Stored data
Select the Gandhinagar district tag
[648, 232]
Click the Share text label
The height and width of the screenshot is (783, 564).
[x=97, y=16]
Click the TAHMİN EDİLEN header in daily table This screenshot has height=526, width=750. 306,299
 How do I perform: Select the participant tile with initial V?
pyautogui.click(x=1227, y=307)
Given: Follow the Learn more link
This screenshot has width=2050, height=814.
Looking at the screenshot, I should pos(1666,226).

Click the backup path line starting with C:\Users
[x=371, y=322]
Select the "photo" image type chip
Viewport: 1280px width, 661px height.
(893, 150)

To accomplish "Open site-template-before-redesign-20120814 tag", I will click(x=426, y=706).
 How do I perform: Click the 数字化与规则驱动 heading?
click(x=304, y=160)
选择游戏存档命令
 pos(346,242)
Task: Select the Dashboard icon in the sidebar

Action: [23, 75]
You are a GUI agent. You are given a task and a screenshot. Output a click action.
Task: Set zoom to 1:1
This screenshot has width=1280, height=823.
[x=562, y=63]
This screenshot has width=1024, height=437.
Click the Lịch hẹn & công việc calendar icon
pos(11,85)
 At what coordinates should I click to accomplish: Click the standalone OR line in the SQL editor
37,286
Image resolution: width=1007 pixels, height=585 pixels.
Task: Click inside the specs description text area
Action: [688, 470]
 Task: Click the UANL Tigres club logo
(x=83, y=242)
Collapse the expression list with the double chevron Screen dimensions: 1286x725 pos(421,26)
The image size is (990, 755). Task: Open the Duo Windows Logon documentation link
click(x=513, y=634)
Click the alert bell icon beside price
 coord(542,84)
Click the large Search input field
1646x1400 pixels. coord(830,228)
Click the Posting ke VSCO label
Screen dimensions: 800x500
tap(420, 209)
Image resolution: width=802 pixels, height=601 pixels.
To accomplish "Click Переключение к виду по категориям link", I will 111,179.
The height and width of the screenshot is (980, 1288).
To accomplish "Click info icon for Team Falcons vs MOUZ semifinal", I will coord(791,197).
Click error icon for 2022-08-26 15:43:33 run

Exercise: Only a number is expected here: how many lines above contain the word "will".

Response box: 3